What did the trial judge do?

[21]         In delivering his sentencing decision, the trial judge first considered the principles enshrined in s 718, 718.1 and 718.2 of the Criminal Code, as well as some cases which had interpreted these provisions. He proceeded to note that, although there were no victim impact statements filed, he had been able to discern the impact which Mr. Mood's actions had had upon both A.W., and her father E.W.
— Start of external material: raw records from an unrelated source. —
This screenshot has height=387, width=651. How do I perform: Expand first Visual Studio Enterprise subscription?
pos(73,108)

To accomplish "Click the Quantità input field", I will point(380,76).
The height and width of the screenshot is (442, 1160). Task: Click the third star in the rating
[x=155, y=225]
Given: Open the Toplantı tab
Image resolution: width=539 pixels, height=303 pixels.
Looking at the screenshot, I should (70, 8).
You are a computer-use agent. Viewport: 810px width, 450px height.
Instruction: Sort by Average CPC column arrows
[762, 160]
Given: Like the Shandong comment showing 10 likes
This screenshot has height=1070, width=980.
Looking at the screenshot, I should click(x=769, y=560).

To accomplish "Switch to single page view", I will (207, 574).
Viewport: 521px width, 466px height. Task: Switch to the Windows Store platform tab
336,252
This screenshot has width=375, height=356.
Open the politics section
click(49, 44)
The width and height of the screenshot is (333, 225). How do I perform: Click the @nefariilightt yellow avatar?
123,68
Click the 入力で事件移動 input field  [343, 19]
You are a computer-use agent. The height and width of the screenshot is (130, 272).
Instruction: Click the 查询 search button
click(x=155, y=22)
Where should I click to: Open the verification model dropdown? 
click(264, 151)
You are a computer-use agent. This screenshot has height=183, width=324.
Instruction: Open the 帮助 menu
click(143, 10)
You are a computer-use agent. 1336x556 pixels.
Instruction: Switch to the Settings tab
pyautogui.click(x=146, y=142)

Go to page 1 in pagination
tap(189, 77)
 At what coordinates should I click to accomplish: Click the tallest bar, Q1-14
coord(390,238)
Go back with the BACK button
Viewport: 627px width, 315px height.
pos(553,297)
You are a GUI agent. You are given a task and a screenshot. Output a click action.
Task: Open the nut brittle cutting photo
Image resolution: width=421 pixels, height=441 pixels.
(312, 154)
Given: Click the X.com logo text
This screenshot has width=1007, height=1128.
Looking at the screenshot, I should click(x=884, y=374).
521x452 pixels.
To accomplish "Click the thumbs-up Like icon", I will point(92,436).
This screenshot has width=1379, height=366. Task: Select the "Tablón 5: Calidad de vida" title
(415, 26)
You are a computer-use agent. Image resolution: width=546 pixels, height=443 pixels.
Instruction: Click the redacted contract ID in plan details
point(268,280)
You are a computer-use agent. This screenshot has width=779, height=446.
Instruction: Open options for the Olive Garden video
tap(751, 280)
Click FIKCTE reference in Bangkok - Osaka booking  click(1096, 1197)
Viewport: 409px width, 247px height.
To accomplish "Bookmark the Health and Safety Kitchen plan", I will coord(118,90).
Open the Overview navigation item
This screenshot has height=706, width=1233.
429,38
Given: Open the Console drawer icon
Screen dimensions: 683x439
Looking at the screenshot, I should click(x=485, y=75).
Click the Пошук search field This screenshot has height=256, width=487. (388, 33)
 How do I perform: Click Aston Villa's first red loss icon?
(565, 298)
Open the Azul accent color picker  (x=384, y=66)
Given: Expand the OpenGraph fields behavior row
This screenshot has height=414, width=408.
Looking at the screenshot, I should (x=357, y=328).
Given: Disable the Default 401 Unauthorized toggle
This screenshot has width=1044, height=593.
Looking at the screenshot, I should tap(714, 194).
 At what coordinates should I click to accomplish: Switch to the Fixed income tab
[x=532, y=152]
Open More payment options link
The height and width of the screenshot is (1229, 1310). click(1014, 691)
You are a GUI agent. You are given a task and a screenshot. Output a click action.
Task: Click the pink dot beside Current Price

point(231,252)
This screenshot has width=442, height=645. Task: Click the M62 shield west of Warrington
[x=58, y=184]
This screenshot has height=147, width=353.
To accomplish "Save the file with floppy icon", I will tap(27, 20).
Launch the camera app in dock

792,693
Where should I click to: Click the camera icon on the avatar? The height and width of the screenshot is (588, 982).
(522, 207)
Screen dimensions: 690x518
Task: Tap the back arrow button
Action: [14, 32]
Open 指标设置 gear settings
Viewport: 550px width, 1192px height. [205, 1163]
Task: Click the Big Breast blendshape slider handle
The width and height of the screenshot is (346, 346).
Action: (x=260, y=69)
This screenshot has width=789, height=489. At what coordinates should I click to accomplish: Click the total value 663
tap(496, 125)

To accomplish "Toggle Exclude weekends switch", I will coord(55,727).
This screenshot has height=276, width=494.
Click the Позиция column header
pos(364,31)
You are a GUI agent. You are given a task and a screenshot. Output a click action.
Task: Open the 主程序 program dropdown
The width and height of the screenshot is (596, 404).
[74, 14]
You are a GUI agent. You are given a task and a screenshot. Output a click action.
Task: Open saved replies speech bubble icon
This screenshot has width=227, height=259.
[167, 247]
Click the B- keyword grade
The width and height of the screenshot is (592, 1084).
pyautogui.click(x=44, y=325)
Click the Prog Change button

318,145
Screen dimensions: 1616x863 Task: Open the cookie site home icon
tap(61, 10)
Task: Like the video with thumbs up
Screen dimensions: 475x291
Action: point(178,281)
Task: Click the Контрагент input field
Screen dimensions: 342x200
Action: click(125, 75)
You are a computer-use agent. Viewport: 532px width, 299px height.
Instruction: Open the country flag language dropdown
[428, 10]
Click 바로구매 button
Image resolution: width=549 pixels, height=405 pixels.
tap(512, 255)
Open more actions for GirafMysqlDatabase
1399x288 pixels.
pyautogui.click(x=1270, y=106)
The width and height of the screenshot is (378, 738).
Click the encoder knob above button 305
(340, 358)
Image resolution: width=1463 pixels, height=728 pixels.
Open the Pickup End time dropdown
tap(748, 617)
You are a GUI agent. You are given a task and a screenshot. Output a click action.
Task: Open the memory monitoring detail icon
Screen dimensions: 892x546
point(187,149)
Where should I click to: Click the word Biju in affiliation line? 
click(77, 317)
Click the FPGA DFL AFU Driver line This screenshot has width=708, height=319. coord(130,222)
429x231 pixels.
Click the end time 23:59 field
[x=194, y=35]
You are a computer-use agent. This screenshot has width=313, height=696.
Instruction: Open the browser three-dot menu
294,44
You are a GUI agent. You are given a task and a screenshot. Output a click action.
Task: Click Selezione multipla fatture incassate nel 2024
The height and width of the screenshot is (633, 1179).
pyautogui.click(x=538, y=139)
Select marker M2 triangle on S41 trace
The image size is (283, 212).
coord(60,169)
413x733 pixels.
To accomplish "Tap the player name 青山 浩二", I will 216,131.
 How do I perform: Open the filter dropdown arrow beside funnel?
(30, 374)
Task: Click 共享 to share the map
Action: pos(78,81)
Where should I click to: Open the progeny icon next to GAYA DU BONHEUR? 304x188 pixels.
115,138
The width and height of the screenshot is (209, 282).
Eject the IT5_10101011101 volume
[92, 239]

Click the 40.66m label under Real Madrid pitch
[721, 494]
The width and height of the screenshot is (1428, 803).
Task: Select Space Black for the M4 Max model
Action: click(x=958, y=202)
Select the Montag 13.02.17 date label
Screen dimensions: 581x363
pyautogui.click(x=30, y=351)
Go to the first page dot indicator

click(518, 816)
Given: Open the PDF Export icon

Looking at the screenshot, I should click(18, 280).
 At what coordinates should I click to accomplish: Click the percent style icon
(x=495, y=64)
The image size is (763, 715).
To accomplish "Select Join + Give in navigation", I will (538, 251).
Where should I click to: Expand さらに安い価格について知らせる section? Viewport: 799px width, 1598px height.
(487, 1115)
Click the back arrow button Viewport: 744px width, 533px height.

[22]         With respect to A.W., he noted:

She was scared, felt like she might be killed, that her dad would end up in jail, afraid of being followed, not sleeping well, feared for her safety every day, concerned about more strangers coming to her house, afraid for her and her family, fear of being beaten or shot.

[23]         As for E.W.:

EW felt uneasy after receiving a text from Mr. Mood and he feared for his safety and the safety of his family.

(Record, Tab 5, page 123)

[24]         The trial judge discussed the allusion in the Pre-Sentence Report to the difficulties which the Appellant had experienced with drugs and alcohol in the past, adding that "there is no doubt that Mr. Mood was under the influence of substances when he committed some of the offences as we are dealing with today". He also considered that Mr. Mood had committed prior offences while under the influence of illicit substances "so he was well aware of the risks he took in not dealing with his substance issues".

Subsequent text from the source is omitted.